The engines are used in various off-highway applications, including in mining in applications like surface ADT trucks, as well as underground trucks, loaders and drills. In addition, DEUTZ is taking over the service operations for engines that are already in service.

Earlier this year, DEUTZ entered into a cooperation with Daimler Truck to develop and market medium- and heavy-duty engines (MDEG and HDEP platforms) in the off-highway segment, which is scheduled to begin in 2028. With the agreed takeover of the sales and service operations from Rolls-Royce Power Systems, DEUTZ is now taking over the marketing of the off-highway variants of these engines from 2024. In addition, the agreement includes the distribution of the older mtu Classic series (Daimler Truck engine series OM900 & OM460).

“With the takeover of the sales and service operations from Rolls-Royce Power Systems, we are taking the next major step towards growth in our business with modern internal combustion engines,” said DEUTZ CEO Dr Sebastian C Schulte. “This is an important element that will help us play an active role in the consolidation of the market.”

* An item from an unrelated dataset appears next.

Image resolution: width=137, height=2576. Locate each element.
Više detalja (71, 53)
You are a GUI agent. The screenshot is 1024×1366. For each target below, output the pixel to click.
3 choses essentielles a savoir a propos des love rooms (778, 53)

The takeover DEUTZ says provides further evidence of success in implementing its Dual+ strategy, which aims to boost the development of a green product portfolio and at the same time optimise and further develop conventional engines. When the strategy was presented in January 2023, the company announced that it intends to firmly establish DEUTZ among the top three independent drive manufacturers – including through acquisitions and cooperations.

DEUTZ CTO & CSO Dr Ing Markus Müller explains: “With the earlier access to the engine platforms, we can offer existing and potential customers a much better approach for the transition. Customers gain planning security and we benefit from faster market access.”

After the conclusion of the agreement, DEUTZ expects additional revenue of around €300 million per year with an EBIT margin exceeding the current group margin. The expected purchase price for the engine portfolio is a high double-digit million Euro amount. Following a final agreement, the closing – subject to regulatory approvals – is expected from mid-2024.